From Prof. Miller.
Thursday, April 30, 2020
In 1993, in Daubert v. Merrill Dow Pharmaceuticals, Inc., the Supreme Court set forth a multi-factored reliability test for scientific evidence. Of the factors courts should consider in determining the validity of scientific evidence, the Court instructed trial courts to consider the “potential error rate” of the scientific method. In 2009, the National Academy of Sciences, in its landmark report on the state of forensic science, came to this remarkable conclusion: “[N]o forensic method other than nuclear DNA analysis has been rigorously shown to have the capacity to consistently and with a high degree of certainty support conclusions about ‘individualization’ (more commonly known as ‘matching’ of an unknown item of evidence to a specific known source).” Of course, matching items of evidence to a specific known source is the central mission of forensic science, so this critique has led to considerable study and research over the past ten years aimed at developing statistical methods to measure error rates in these disciplines. Yet we have seen little progress in developing a statistical foundation for forensic disciplines, which continues to represent a pressing concern. Without reliable information about how often a forensic science process yields the wrong answer, the probative value of forensic evidence is impossible to quantify.
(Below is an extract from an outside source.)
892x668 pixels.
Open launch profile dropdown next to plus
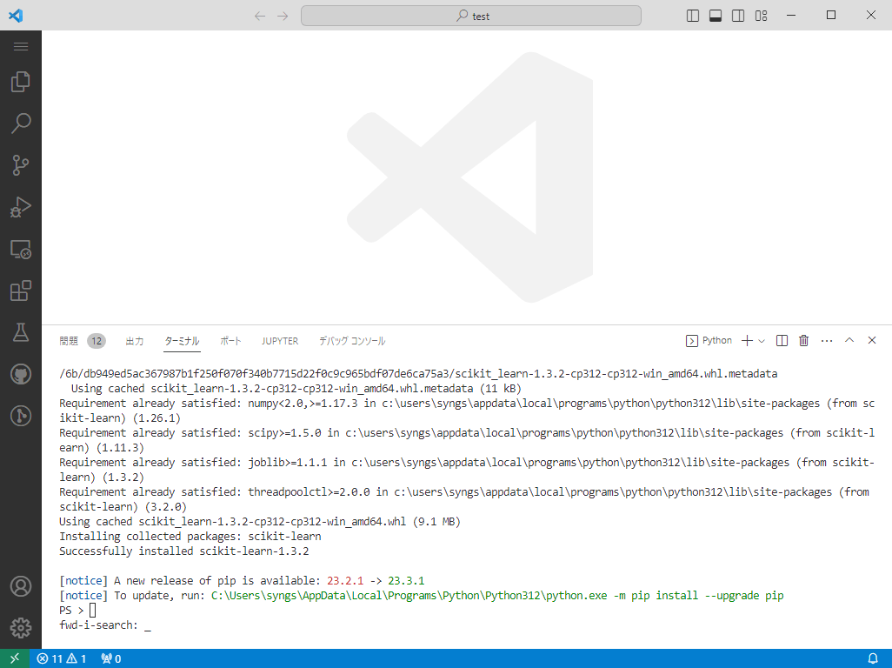point(762,341)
This Article describes a major breakthrough in developing a statistical foundation for forensic science disciplines: a cutting-edge blind proficiency testing program operating in six disciplines at the Houston Forensic Science Center (HFSC).
By introducing mock evidence samples into the ordinary workflow of its laboratory analysts, HFSC has begun to develop statistical data that will allow it to calculate error rates for those disciplines. We provide specific details regarding how the program operates in HFSC’s toxicology, firearms, and latent prints sections, and discuss both the challenges and benefits the laboratory has experienced because of the blind proficiency testing program. We propose that criminal justice stakeholders should urge other forensic laboratories to implement similar blind proficiency testing programs to develop the statistical data needed to prove the scientific validity of the forensic disciplines.